In [1]:
import matplotlib.pyplot as plt
import seaborn
import pandas as pd
import numpy as np
import math
import sh

IOSTAT_COLUMNS = ['r/s', 'w/s', 'kr/s', 'kw/s', 'wait', 'actv', 'wsvc_t', 'asvc_t', '%w', '%b', 'device']
TEST_CONFIG = 'fixed-rate-submit'
DISK_CONFIG = 'hdd'

NJOBS = [1, 2, 4, 8, 16, 32, 64, 128, 256, 512, 1024]
NDISKS = [1, 2, 4, 8]

DISKS = ['c1t1d0', 'c1t2d0', 'c1t3d0', 'c2t0d0', 'c2t1d0', 'c2t2d0',
         'c4t0d0', 'c4t1d0', 'c4t2d0', 'c3t0d0', 'c3t1d0']

seaborn.set()
seaborn.set_context('talk')

jq = sh.jq.bake('-M', '-r')

def fio_iops_series(directory):
    iops = []
    for njobs in NJOBS:
        data = jq('.jobs[0].write.iops', '{:s}/fio-{:d}-jobs/fio.json'.format(directory, njobs))
        iops.append(float(data.strip()))
    return pd.Series(iops, NJOBS)

def fio_latency_series(directory):
    latency = []
    for njobs in NJOBS:
        data = jq('.jobs[0].write.lat.mean', '{:s}/fio-{:d}-jobs/fio.json'.format(directory, njobs))
        latency.append(float(data.strip()))
    return pd.Series(latency, NJOBS)

def iostat_column_series(column, directory, ndisks):
    jobavgs = []
    for njobs in NJOBS:
        diskavgs = pd.Series()
        for disk in DISKS[0:ndisks]:
            data = pd.read_csv('{:s}/fio-{:d}-jobs/iostat-{:s}.txt'.format(directory, njobs, disk),
                               delim_whitespace=True, header=None, names=IOSTAT_COLUMNS, skiprows=5)
            diskavgs[disk] = data[column].mean()
        jobavgs.append(data[column].mean())
    return pd.Series(jobavgs, NJOBS)

def get_pctchange_dataframe(project, master):
    diff = pd.DataFrame()
    for plabel, mlabel in zip(project, master):
        new = project[plabel]
        old = master[mlabel]
        diff[plabel.replace('project - ', '')] = 100 * ((new - old) / old)
    return diff

def plot_iops_dataframe(df):
    df.plot(figsize=(16, 9), style='-o')
    plt.title('fio -- write iops vs. fio threads')
    plt.xlabel('number of fio threads issuing writes')
    plt.ylabel('write iops reported by fio')
    plt.loglog(basey=2)
    plt.xticks(df.index, df.index)
    plt.show()

def plot_latency_dataframe(df):
    df.plot(figsize=(16, 9), style='-o')
    plt.title('fio -- average write latency vs. fio threads')
    plt.xlabel('number of fio threads issuing writes')
    plt.ylabel('average write latency reported by fio (microseconds)')
    plt.loglog(basey=2)
    plt.xticks(df.index, df.index)
    plt.show()

def plot_iostat_column_dataframe(df, column):
    df.plot(figsize=(16, 9), style='-o')
    plt.title('iostat -- {:s} vs. fio threads'.format(column))
    plt.xlabel('number of fio threads issuing writes')
    plt.xscale('log')
    plt.xticks(df.index, df.index)
    plt.show()
In [2]:
master_latency = pd.DataFrame()
master_iops = pd.DataFrame()
master_busy = pd.DataFrame()
for i in NDISKS:
    directory = 'openzfs-447-perf/{:s}/master/{:d}-{:s}'.format(TEST_CONFIG, i, DISK_CONFIG)
    label = 'master - {:d} {:s}'.format(i, DISK_CONFIG)
    master_latency[label] = fio_latency_series(directory)
    master_iops[label] = fio_iops_series(directory)
    master_busy[label] = iostat_column_series('%b', directory, i)

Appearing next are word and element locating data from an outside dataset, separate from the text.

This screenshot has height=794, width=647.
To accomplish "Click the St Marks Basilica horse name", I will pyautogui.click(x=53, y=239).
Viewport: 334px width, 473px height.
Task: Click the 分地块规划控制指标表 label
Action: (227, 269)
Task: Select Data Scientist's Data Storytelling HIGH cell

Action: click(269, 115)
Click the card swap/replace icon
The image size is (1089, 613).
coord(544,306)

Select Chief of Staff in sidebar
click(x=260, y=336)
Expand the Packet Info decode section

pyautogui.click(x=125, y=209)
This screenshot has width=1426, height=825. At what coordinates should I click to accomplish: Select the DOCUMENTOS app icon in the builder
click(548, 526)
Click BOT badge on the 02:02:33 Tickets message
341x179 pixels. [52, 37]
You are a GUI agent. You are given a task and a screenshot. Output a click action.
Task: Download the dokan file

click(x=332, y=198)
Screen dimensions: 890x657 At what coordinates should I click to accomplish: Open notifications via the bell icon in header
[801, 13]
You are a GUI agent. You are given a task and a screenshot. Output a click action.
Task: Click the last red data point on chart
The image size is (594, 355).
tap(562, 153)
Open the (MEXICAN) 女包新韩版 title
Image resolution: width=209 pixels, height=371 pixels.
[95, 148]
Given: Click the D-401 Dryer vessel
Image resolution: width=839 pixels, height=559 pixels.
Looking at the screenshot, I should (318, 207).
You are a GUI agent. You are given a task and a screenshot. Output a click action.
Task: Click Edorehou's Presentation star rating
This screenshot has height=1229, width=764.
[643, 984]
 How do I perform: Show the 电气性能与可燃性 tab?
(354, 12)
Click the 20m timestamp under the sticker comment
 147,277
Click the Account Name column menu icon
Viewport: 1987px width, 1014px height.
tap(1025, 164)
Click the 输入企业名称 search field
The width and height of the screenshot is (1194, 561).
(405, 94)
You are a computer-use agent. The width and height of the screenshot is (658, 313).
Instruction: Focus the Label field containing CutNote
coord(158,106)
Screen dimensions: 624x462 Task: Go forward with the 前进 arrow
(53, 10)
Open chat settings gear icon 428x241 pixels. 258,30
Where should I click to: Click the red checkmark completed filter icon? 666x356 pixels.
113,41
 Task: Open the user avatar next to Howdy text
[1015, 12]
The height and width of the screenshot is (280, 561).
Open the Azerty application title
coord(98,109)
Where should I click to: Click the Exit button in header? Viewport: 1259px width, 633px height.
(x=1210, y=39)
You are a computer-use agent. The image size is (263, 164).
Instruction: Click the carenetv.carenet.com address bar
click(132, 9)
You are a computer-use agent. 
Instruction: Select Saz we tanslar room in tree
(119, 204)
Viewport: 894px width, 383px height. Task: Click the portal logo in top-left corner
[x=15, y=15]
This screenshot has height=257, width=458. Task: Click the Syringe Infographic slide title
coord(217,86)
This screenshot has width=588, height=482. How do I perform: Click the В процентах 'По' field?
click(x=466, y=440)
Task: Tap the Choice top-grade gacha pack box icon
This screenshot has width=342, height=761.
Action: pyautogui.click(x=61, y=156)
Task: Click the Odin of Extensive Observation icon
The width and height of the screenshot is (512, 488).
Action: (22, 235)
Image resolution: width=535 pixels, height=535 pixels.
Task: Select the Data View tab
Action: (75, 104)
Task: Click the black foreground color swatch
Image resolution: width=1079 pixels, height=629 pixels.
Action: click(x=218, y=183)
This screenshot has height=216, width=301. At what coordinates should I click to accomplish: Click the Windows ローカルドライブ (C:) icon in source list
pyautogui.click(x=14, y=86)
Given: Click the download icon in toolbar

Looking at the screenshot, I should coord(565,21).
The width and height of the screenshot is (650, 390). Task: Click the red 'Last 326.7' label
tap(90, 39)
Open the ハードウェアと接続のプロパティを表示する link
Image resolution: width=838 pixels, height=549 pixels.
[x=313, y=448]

project_latency = pd.DataFrame()
project_iops = pd.DataFrame()
project_busy = pd.DataFrame()
for i in NDISKS:
    directory = 'openzfs-447-perf/{:s}/project/{:d}-{:s}'.format(TEST_CONFIG, i, DISK_CONFIG)
    label = 'project - {:d} {:s}'.format(i, DISK_CONFIG)
    project_latency[label] = fio_latency_series(directory)
    project_iops[label] = fio_iops_series(directory)
    project_busy[label] = iostat_column_series('%b', directory, i)

pctchange_latency = get_pctchange_dataframe(project_latency, master_latency)
pctchange_iops = get_pctchange_dataframe(project_iops, master_iops)

OpenZFS #447 Performance Results - Fixed Rate Submit on HDDs

Workload Details

This workload consisted of using fio to drive synchronous writes, while varying the number of threads used by fio. Each fio thread would issue writes to a unique file, using sequential file offsets, pwrite, O_SYNC, a blocksize of 8k, and a queue depth of 1 (i.e. each thread performing a single write at a time). Additionally, each thread would attempt to acheive a bandwidth of about 64 writes per second; i.e. after a write completes, the thread may artficially delay, such that it doesn't exceed its target of 64 write operations per second. Here's the fio configuration used to acheive this:

[global]
group_reporting
clocksource=cpu
ioengine=psync
fallocate=none
blocksize=8k
runtime=60
time_based
iodepth=1
rw=write
thread=0
direct=0
sync=1

# Real world random request flow follows Poisson process. To give better
# insight on latency distribution, we simulate request flow under Poisson
# process.
rate_process=poisson
rate_iops=64

[zfs-workload]

The command line flag --numjobs was used to vary the number of threads used for each invocation, ranging from a single thread to 1024 threads.

ZFS Pool and Dataset Configuration

The above fio workload was run on zpools with varying numbers of direct attached disks; configurations of 1 disk, 2 disks, 4 disks, and 8 disks were used. All configuration options were kept default at the zpool level (i.e. no -o options were passed to zpool create).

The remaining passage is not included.